[Start of section]

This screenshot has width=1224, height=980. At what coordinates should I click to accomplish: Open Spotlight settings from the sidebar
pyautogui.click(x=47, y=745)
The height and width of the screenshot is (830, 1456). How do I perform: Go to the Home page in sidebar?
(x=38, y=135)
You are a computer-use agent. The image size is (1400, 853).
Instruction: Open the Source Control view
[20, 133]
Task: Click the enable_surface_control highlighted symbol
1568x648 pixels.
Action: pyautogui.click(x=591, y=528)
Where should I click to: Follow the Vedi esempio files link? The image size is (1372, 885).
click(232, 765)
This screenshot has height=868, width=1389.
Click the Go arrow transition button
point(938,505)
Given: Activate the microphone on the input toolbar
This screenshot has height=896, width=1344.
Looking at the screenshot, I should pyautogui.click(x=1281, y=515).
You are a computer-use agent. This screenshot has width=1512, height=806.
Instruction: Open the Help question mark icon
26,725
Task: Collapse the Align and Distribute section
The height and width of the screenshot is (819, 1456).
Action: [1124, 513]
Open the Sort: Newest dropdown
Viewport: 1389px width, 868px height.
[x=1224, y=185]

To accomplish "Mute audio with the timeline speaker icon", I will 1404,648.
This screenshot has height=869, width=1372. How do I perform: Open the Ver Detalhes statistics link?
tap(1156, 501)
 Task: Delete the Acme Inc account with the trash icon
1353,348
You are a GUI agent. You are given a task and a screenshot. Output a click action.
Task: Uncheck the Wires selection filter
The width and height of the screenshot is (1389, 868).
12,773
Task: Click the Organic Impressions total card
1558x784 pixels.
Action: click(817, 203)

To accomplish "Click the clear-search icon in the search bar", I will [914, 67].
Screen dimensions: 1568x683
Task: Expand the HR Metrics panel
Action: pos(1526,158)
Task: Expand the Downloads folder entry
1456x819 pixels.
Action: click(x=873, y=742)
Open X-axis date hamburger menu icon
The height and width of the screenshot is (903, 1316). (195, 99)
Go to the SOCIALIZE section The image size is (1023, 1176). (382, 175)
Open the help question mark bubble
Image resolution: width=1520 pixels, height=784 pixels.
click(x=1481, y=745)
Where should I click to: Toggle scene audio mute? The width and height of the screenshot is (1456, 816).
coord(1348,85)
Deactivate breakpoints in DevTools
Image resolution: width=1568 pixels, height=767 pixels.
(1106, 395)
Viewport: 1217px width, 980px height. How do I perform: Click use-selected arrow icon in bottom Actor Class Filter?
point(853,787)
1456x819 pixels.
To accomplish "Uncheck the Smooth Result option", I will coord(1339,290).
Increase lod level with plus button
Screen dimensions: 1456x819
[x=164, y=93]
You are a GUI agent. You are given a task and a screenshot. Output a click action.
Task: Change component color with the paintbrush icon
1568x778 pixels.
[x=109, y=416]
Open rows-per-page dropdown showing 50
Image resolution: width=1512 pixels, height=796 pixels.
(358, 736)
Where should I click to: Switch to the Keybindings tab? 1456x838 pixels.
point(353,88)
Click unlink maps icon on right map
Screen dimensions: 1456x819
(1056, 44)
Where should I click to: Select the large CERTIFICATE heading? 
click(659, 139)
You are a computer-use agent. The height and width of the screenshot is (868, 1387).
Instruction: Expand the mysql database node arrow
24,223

[End of section]

● **WHAT YOU WILL DO**:
All that is needed is the opening run of the data, given again exactly: please include every line from the first through the line with "Task: Click the enable_surface_control", both ends kept.

● **RESPONSE BOX**:
This screenshot has width=1224, height=980. At what coordinates should I click to accomplish: Open Spotlight settings from the sidebar
pyautogui.click(x=47, y=745)
The height and width of the screenshot is (830, 1456). How do I perform: Go to the Home page in sidebar?
(x=38, y=135)
You are a computer-use agent. The image size is (1400, 853).
Instruction: Open the Source Control view
[20, 133]
Task: Click the enable_surface_control highlighted symbol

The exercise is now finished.